* _REQUIRED ACTION_
Give back each entry exactly as written, apart from the pictures.

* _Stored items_
********

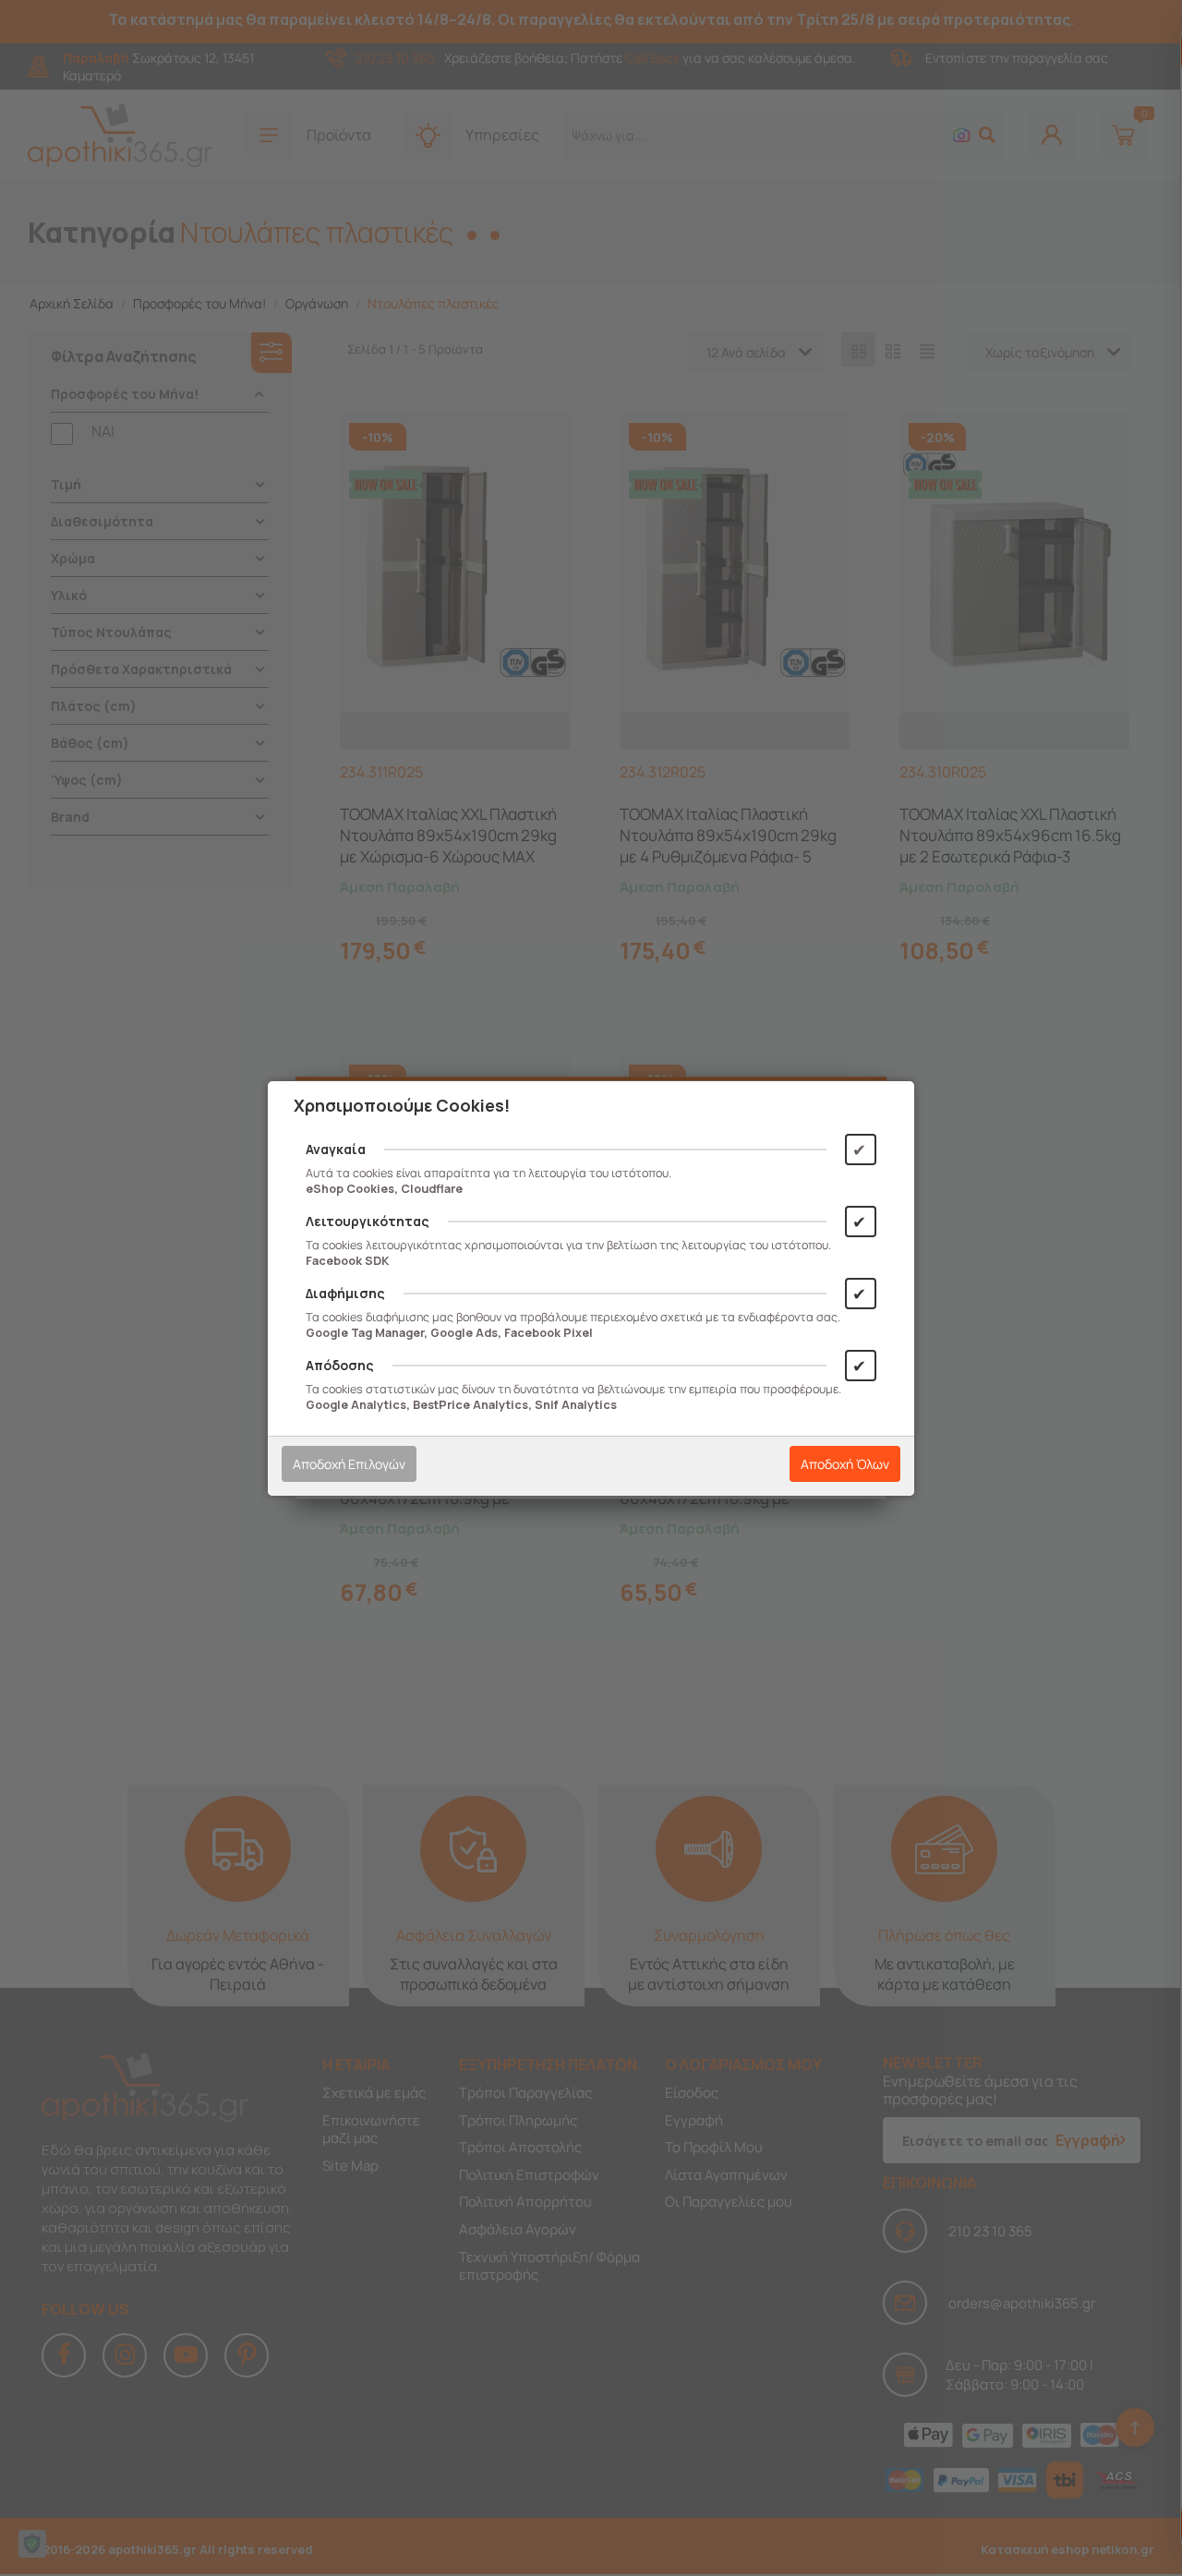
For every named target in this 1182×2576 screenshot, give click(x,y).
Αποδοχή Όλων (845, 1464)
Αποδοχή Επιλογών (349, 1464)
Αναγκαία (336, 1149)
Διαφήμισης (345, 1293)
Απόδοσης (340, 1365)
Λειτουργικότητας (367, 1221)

********

* _RESPONSE TO THIS EXERCISE_
For every named target in this 1182×2576 screenshot, give click(x,y).
Αποδοχή Όλων (845, 1464)
Αποδοχή Επιλογών (349, 1464)
Αναγκαία (336, 1149)
Διαφήμισης (345, 1293)
Απόδοσης (340, 1365)
Λειτουργικότητας (367, 1221)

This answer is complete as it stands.